This ad I got from Pasadena is kind of weird because of the added Autobot sigils in the line art and how his right foot looks like it's melting away in robot mode. I suspect what happened was the dino mode was originally oriented facing the opposite direction and the tip of the tail slightly overlapped the foot of the robot. When the ad was laid out the dino mode was clipped off and then mirrored to fit the space better, leaving the robot foot looking misshapen. Aside from that the pose seems really familiar but off the top of my head I can't place the source photograph used to do the line art. I'm intrigued by this one and will have to do more research. Of course I don't have to point out anything because Dinobots do not need explanations for how they are interesting.

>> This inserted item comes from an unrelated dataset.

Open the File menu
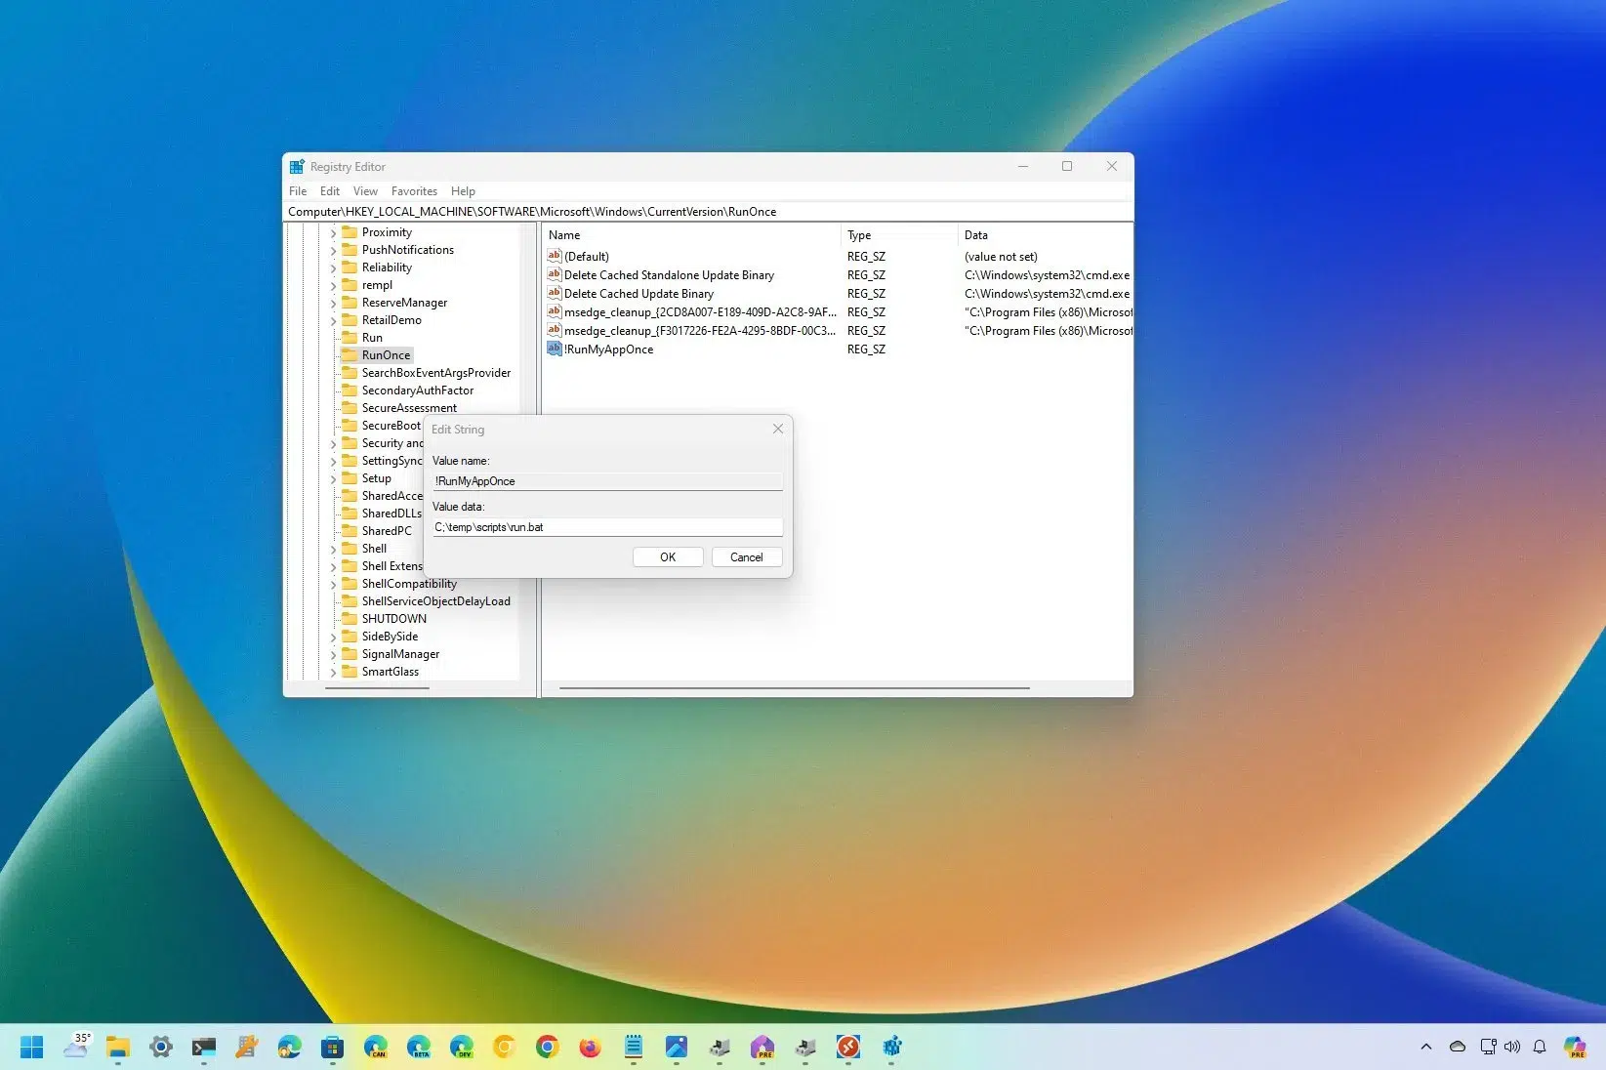 pyautogui.click(x=297, y=190)
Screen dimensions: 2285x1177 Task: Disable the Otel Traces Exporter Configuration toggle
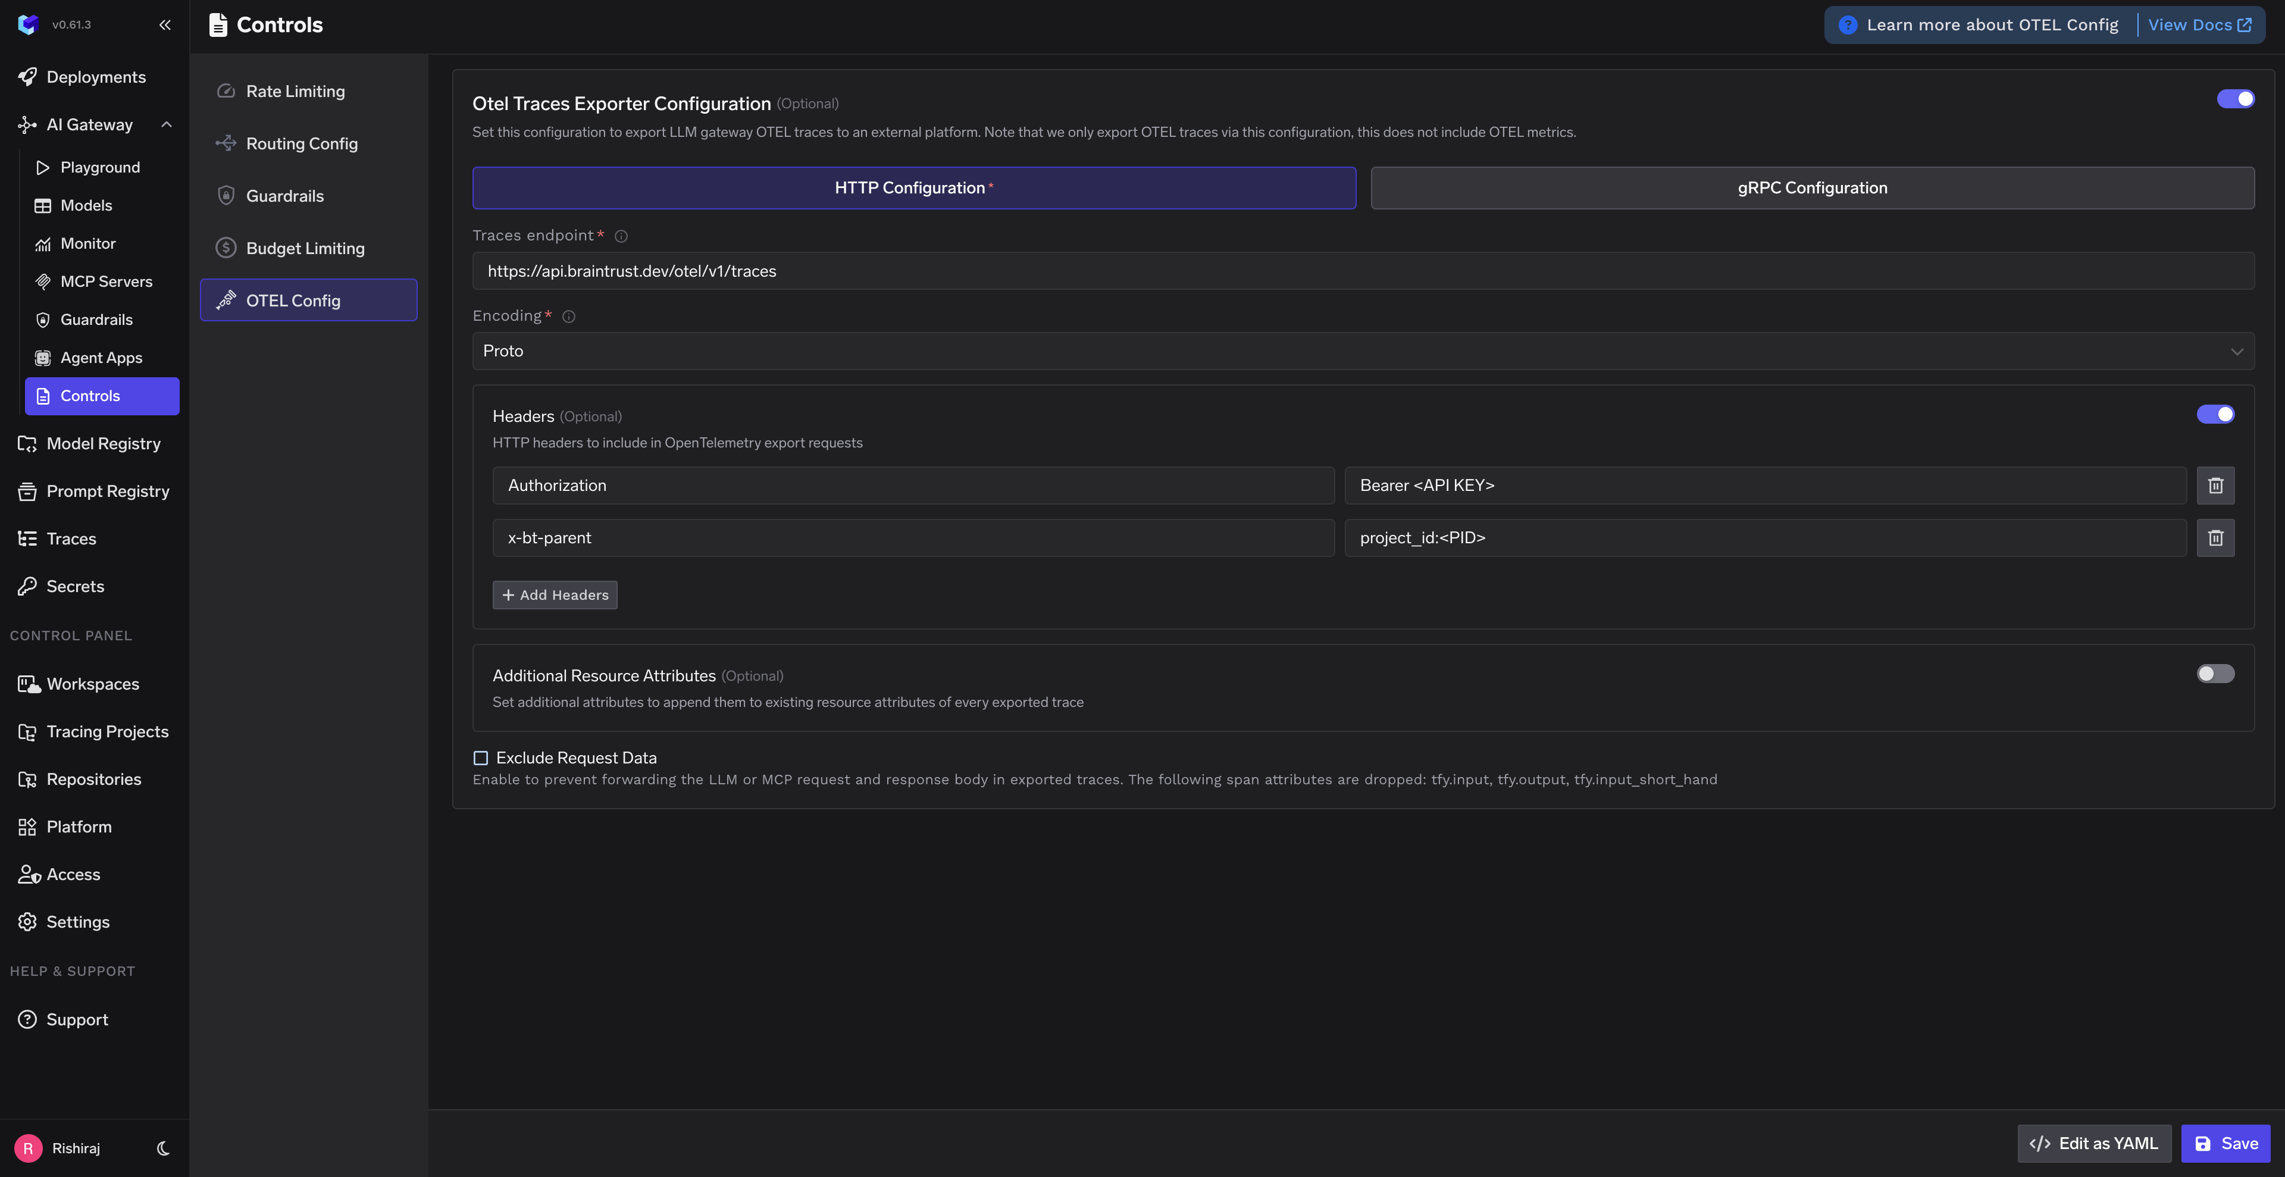point(2234,98)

------------------UPDATE! UPDATE!--------------------------
Playland Toys 12/07/85
In an unbelievably fortunate coincidence I found a different version of the same line art in an ad from Playland Toys in Tampa, Florida. Sure enough, the dinosaur is connected to the robot and overlaps a little at the foot just like I predicted. I've seen so many instances where retailers cropped the Hasbro produced line art that I wonder why Hasbro didn't separate the robots from their alt modes in the drawings initially. Some retailer edits were so extreme they looked like limb amputations. I guess it wasn't a big deal since line art dwindled away as time went on and retailers shifted towards photographs of figures, leaving mangled robots drawings a quirky footnote in the history of toy robots newspaper ads.
6 comments:
"As seen on TV!"
Dude, you need to add an Add This button (http://www.addthis.com/) to your template so I can easily link to your posts. You always find the best crap.

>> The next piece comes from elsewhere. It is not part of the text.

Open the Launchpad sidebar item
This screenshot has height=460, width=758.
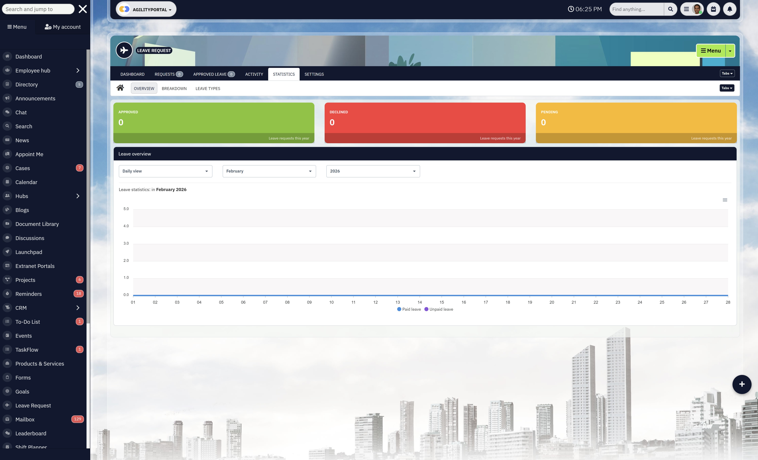click(x=29, y=252)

Done! Thanks for showing me how to do that 'Add This' stuff.
Toy City was probably just taking cues from the Hasbro toy catalogs with their liberal use of "As Seen on TV" blurb. I think it was used for toys if the figure assortment got a commercial. Heck, Toy City even put it on their ad for Action Masters and those guys were only ever seen on TV in commercials.
That graphic is funny to me because it's usually associated with infomercial products. I'd love to have seen Billy Mays do a "BUT WAIT THERE'S MORE!" presentation with Action Masters.
Hey Steve I'm interested in doing a collaboration of sorts with our sites. Do you think you can make one of your funny cartoons and e-mail it to me (at Seandence@gmail.com)? Apparently some kid somewhere tried to plagiarize something from my blog and his or her teacher searched and found whatever they stole through turnitin.com. I just think it's hilariously sad that, first of all, someone would be writing academic work based on collecting toy robots, and second of all, be stealing it from my site when your work and Nala's work is so much better than mine. But yeah, I figured there would be a funny cartoon you could do somewhere in there about a stupid kid ripping off sites about toy robots.
That's a fantastic story, Sean! I'd do the comic but I'm afraid it'll get ripped off! Just kidding. I don't think I'd know where to start on a comic about that particular situation but it sounds like you've been inspired. I say you should run with it and try out webcomicing yourself. The guy who ripped you off might even like it. At the very least you know he's going to read it.
In blogging there is no "better", just a lot of "different".
Oh I didn't mean a whole comic, I just meant one of your things like that picture you did of Luke and Obi-Wan where he's saying "those aren't the zoids you're looking for," with the word bubble but maybe with a guy telling a student off, saying something like "I was going to give your brilliant essay on Leader Prime an A until I saw it on Transformers and other Plastic Crack!"
Seriously though, if that turnitin.com site is for students and teachers to use to see if Academic work is plagiarized, that means some kid must have ripped something off from my reviews and the idea that toy reviews can somehow be involved in academic work is just hilarious to me. I'm guessing maybe a kid does reviews for the student paper and ripped me off as that makes more sense than a kid doing a deep analysis of what makes Leader Prime so heroic. As I said though, if he's going to rip off people who write about toy robots, he's better off with your material or Nala's. I'm like your less guys' less talented apprentice. :)
I just assume anyone visiting my blog from a .edu or movie studio IP is a plagiarist ripping me off. You will learn to accept this, too!